To address GBV as an underlying factor in the global HIV epidemic, the U.S. President’s Emergency Plan for AIDS Relief (PEPFAR) Gender and Adolescent Girls Technical Working Group launched the three-year, $55 million Gender-Based Violence Initiative (GBVI) in 2011 in three countries with high prevalence of both GBV and HIV: Democratic Republic of Congo (DRC), Mozambique, and Tanzania. The GBVI’s purpose was to demonstrate the feasibility of integrating GBV prevention and response into the existing PEPFAR platform and to understand the best approaches for achieving this integration in clinical and community settings.
On May 10, 2016, over 100 participants from PEPFAR, the three GBVI countries, and partner organizations convened at the Center for Strategic and International Studies to share lessons learned from the initiative.

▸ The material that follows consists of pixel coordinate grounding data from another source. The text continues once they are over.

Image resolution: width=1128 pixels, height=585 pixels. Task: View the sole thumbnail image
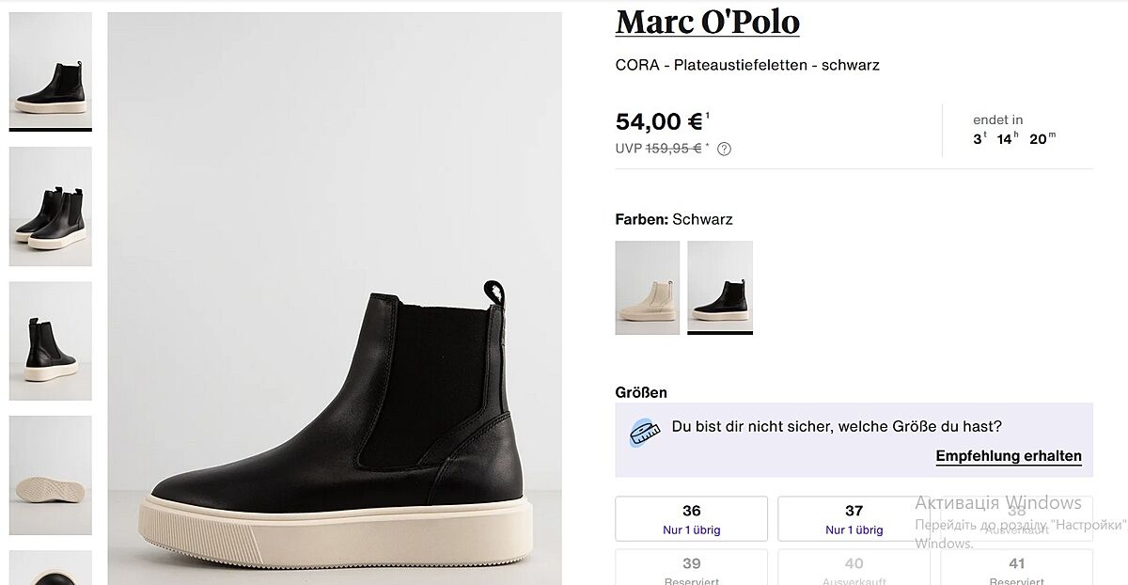pos(51,475)
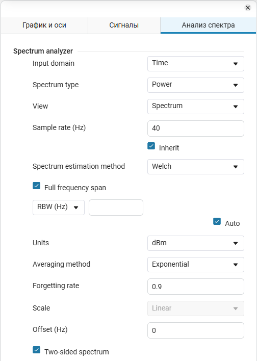Switch to the График и оси tab
The height and width of the screenshot is (361, 257).
44,25
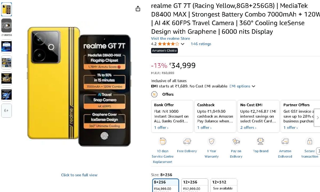Show the 6+ more images thumbnail
This screenshot has height=192, width=320.
pos(6,110)
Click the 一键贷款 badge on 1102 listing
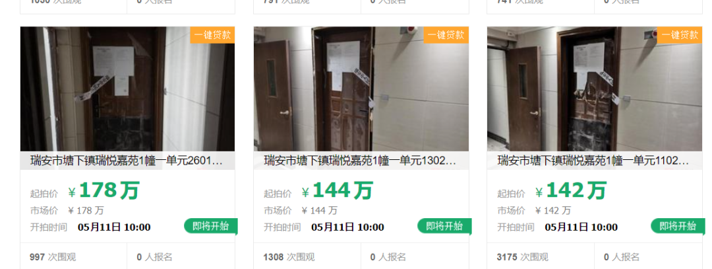 coord(679,35)
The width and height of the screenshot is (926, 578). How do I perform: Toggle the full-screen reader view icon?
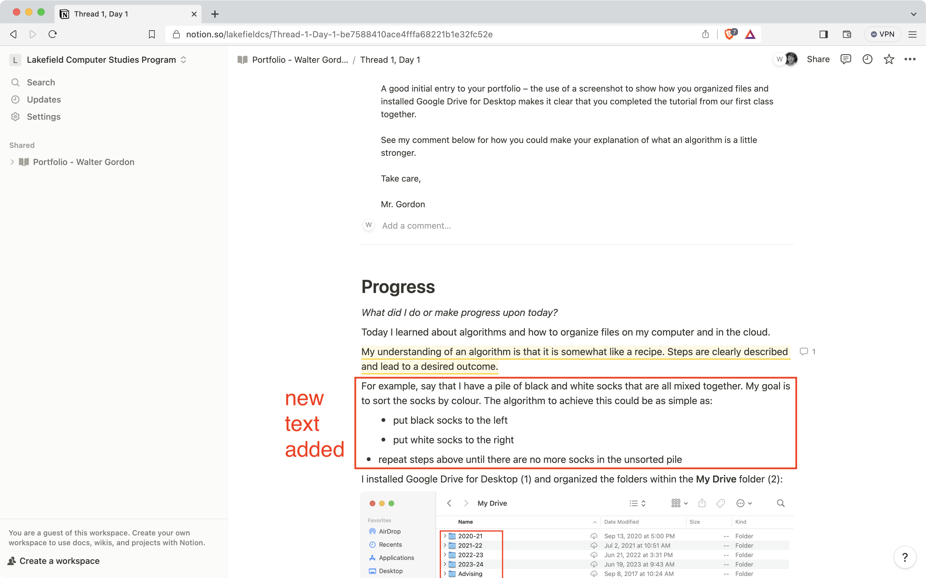824,34
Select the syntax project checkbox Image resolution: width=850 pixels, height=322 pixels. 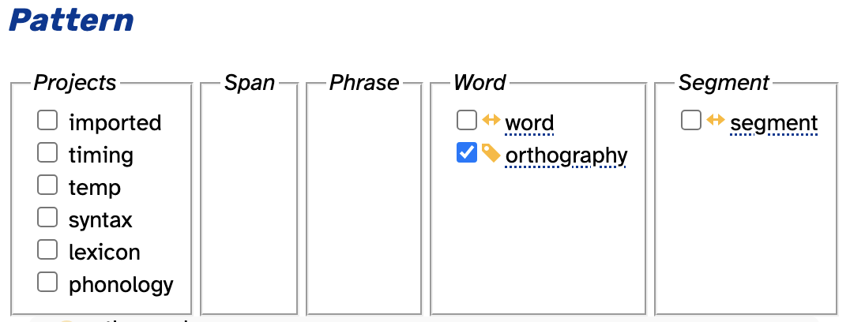pyautogui.click(x=47, y=218)
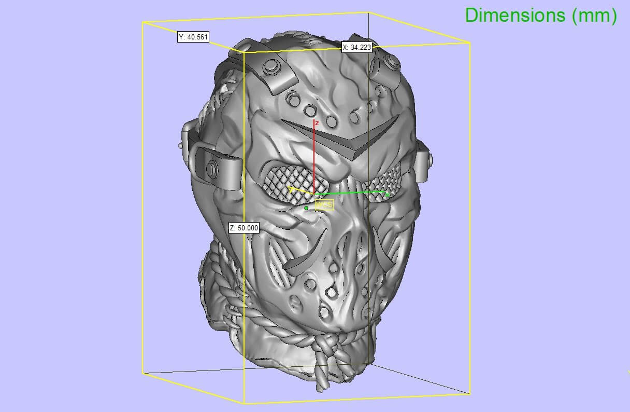Click the X: 34.223 dimension label

[x=357, y=47]
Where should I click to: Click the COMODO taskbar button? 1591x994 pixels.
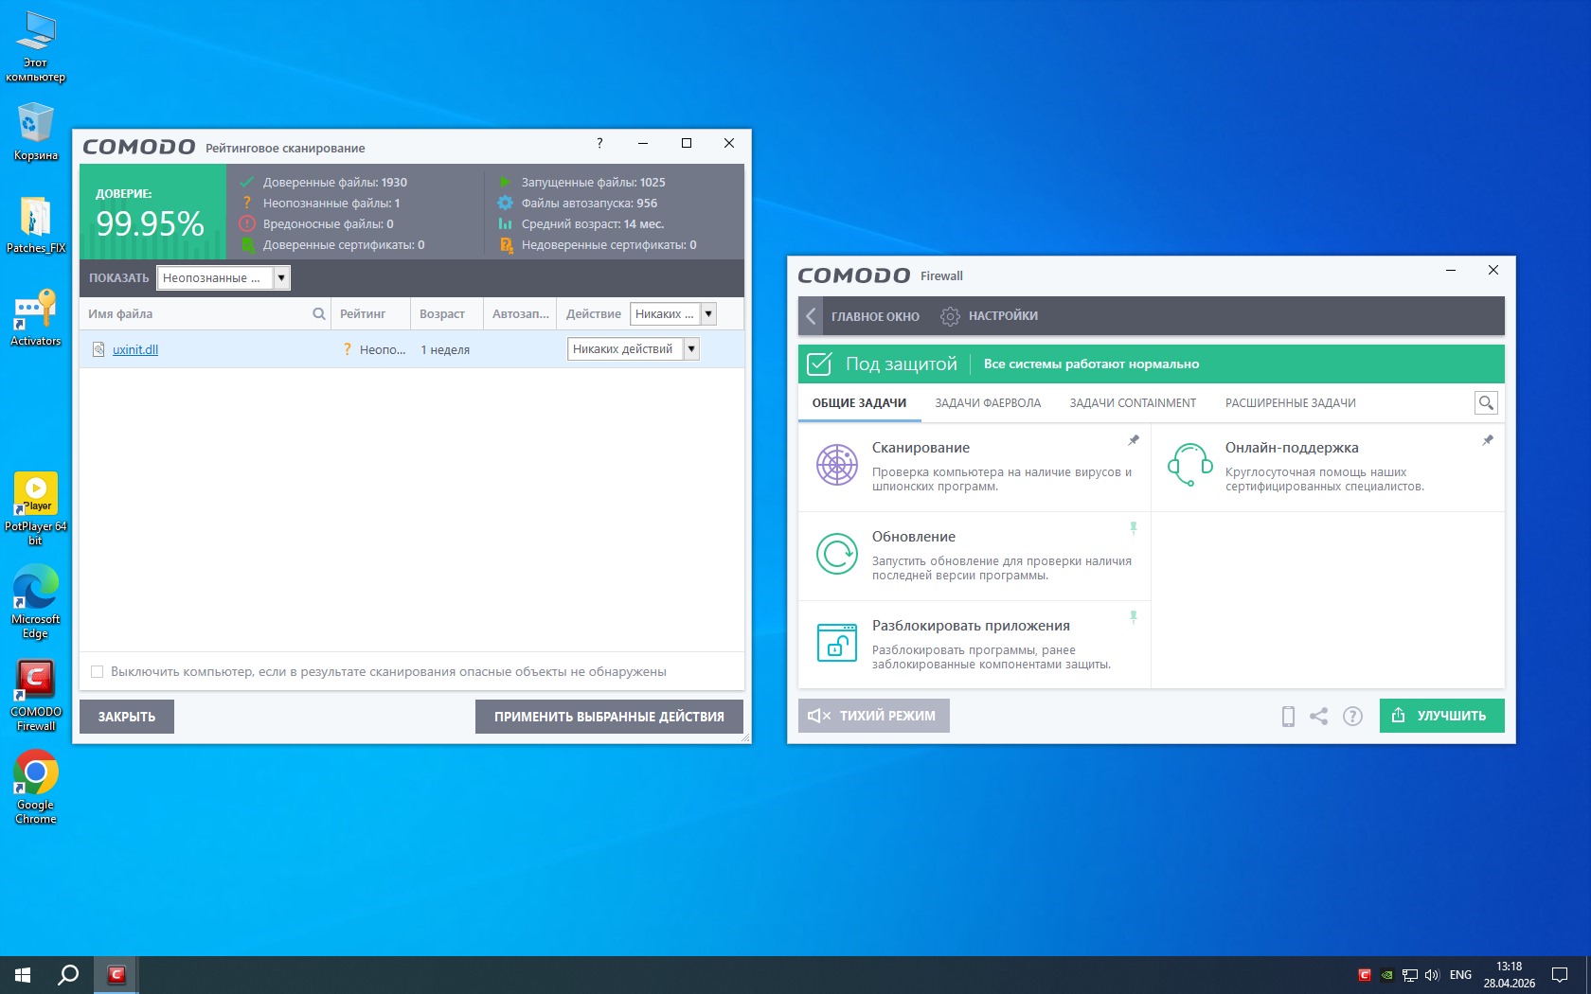(x=116, y=974)
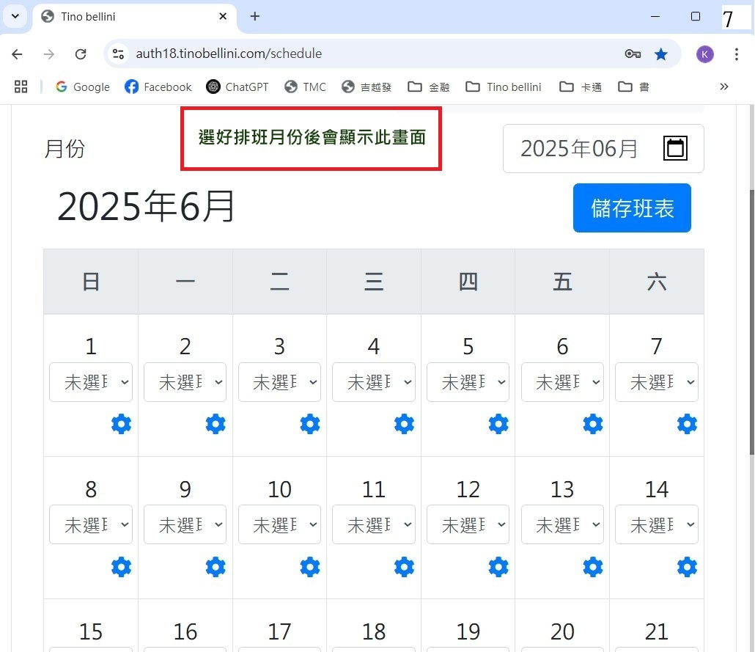Screen dimensions: 755x652
Task: Open the ChatGPT bookmark
Action: point(237,87)
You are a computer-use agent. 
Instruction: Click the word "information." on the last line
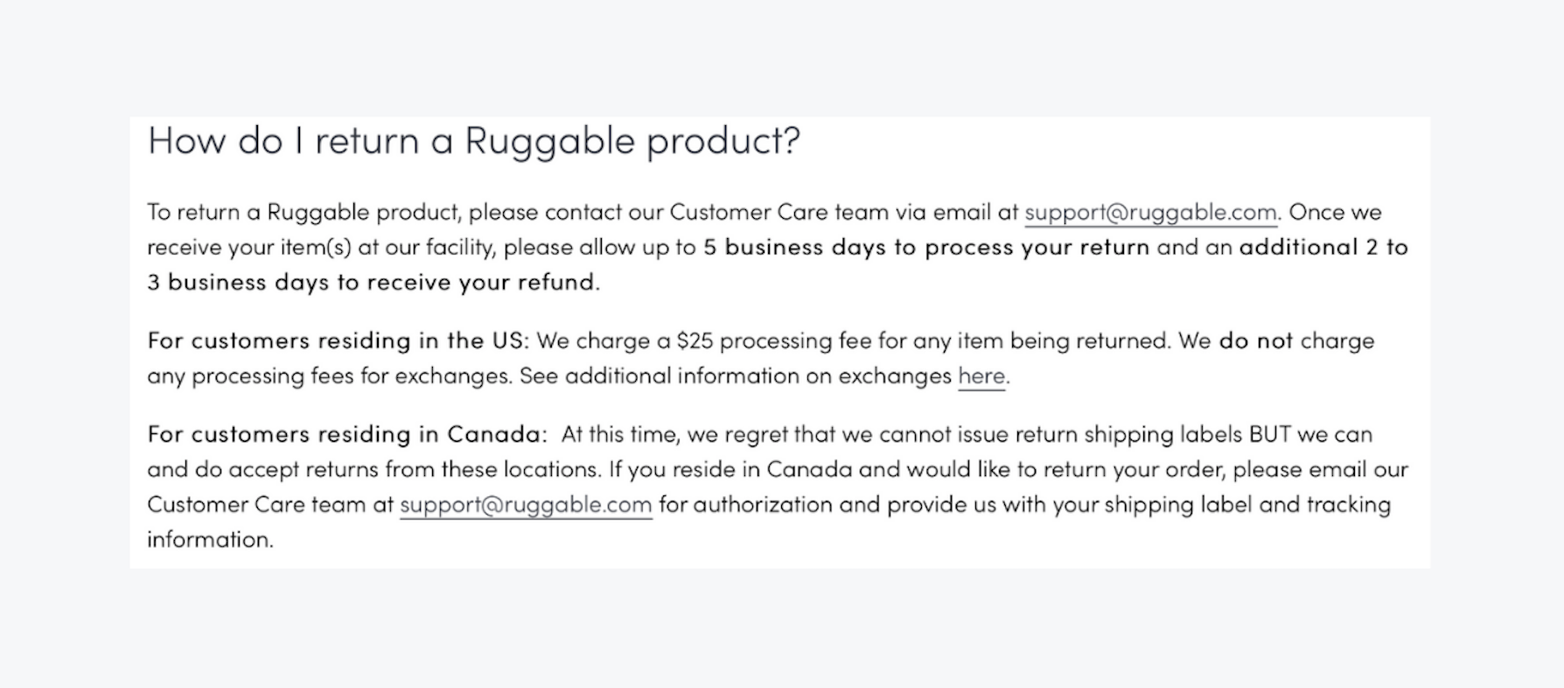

The meeting was organized by the Strengthening High Impact Interventions for an AIDS-free Generation (AIDSFree) Project.
Jennifer Adams of the U.S. Agency for International Development emphasized the direct links between GBV and HIV and discussed how this linkage also affects men and boys: social expectations can encourage risky sexual behavior and violence against women. “I think we all know people who fall into the categories that we’re talking about today… Today is an opportunity to take that concern and commitment and use that with the information to think forward.”
Jen Casto of EnCompass LLC/AIDSFree, discussed the overall findings of the GBVI, which are summarized in AIDSFree’s collection, Lessons from the Gender-Based Violence Initiative. The GBVI reached over 1.3 million individuals with GBV services and interventions over the three-year initiative. The GBVI also created GBV and HIV service entry points across communities where no such access existed and demonstrated the need to engage a broad range of community stakeholders.
While the GBVI was implemented through different approaches in each country, its overall effect was to identify practical ways to address the issue through relevant tools, training packages, and guidelines and by defining roles among stakeholders. In DRC, the GBV catalyzed change in at least three ways, according to Elizabeth Rowley of PATH/AIDSFree. It demystified critical GBV and HIV linkages in practice and integrated GBV into HIV programs; institutionalized changes in service delivery; and leveraged the reach of other PEPFAR partners to expand the GBVI’s impact. As one implementing partner said, “One of the biggest contributions of the GBVI was to show that this work is possible—something can be done about GBV.”